The young man emerges from the garden into the jungle.   The colors of the rainbow and warmth of the Sun give way to grey shadows and cold valleys.  Petty neighborhood childhood disputes are replaced by betrayal, malice, egoism, and cold wars.  Amidst all our shopping malls and ubiquitous sea of restaurants, in the middle of all the pleasure and prosperity is a constant battle between husbands and wives, siblings, friends, and coworkers.

If an abiding, spiritual, Christian peace is a prerequisite for happiness, even in the midst of the worst sufferings, then Id reckon most of us, including yours truely, are not exactly happy.

Can a paraplegic in constant pain be happy?  Can a man wrongly sentenced to life in prison for a murder he didn't commit be happy?  Yes and Yes, but humanism cant explain how.

Peace.  Suffering.  Happiness.  These are pieces to the puzzle of life that cant be fit together using human reason.  Philosophy or science cant solve the mystery of the paradox of life.  It takes Revelation from God, i.e. the Catholic Faith.

Part of me thanks God for this Faith; without it Im not sure how I could have so far coped with the jungle of adulthood.  The other part of me is mystified how anyone without Christ, without a spiritual life united to Him, is getting through this valley of years.

I want to be like the souls in purgatory.  Wanting 100% to embrace my crosses to do penance for my sins, but at the same time in a state of peace with God, my neighbor, and myself, and therefore to be truely happy.

Well its time for the evening rosary.  That's where I can work all this out.

Wednesday, June 7, 2017

Suffering

Suffering.  A personally relevant subject that has admittingly been compulsively occupying my mind as of late.  I've learned in new ways there are degrees of suffering that, if it weren't for faith in the Revelation of a divine, eternal reward vs. a black, eternal punishment, would lead one to despair.

I mean if a car swerved on the highway and hit someone's car, making it flip, severing their spinal cord, leaving them bedridden, paralyzed, and in constant spastic pain for the test of their life (btw this sort of thing happens all the time), and the victim was a secularist (ie your average American), from tpohe point of view of today's values, what would be the point of their life?

My wife sadly sees these kind of patients often in the hospital.   Miserable and lost.

Faith is a gift, much more than an intellectual achievment, and so few people have this gift.   Without it, people are sitting ducks.  In an instant, an act of nature can turn someone's life upside down.

I confess I am too weak to simply accept these stark realities without questioning or rather becoming bewildered about God's ways.

Right now out there is someone who suffers very little.  God gave them excellent health, properity, success, and a rich family and social life.  They may even be close to God yet live a nice, long, healthy life devoid of tragedy.

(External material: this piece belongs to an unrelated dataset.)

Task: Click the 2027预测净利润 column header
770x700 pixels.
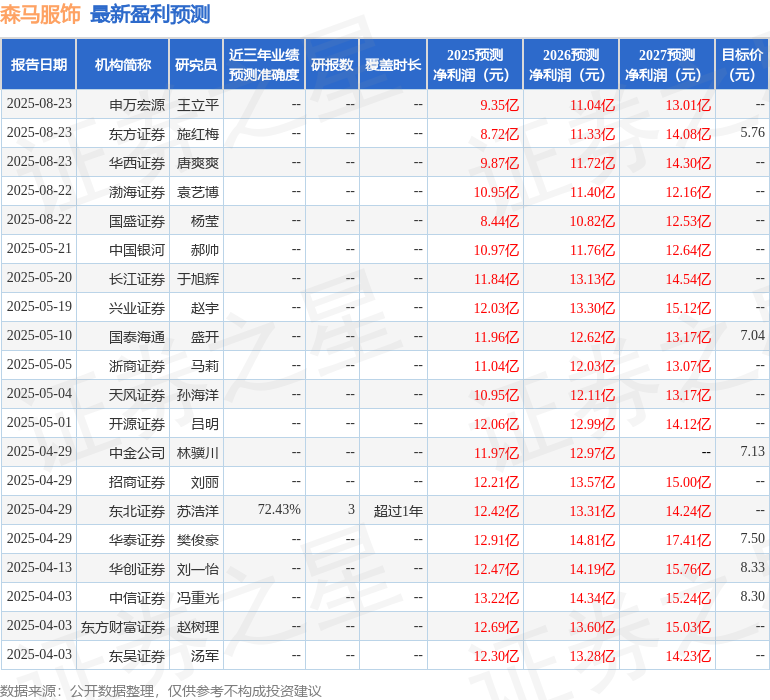Action: point(667,65)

Then there's someone out there whose one of the most suffering souls on Earth.  Imagine a blind, deaf, mute, retarded, quadriplegic little girl, who has never been taught about God or the hereafter, sold into a dark underworld of prostitution, to be raped over and over, day after day, for decades.  In some sick pagan corner of Asia, I could imagine a victim like this.

Suffering is a mystery.  All we know is suffering is in reparation for our sins, gains us merit for salvation and a higher reward in heaven, and to help convert sinners.

That's it.  That's all we know.  We suffer.  And by Gods grace we are saved.

Thoughts?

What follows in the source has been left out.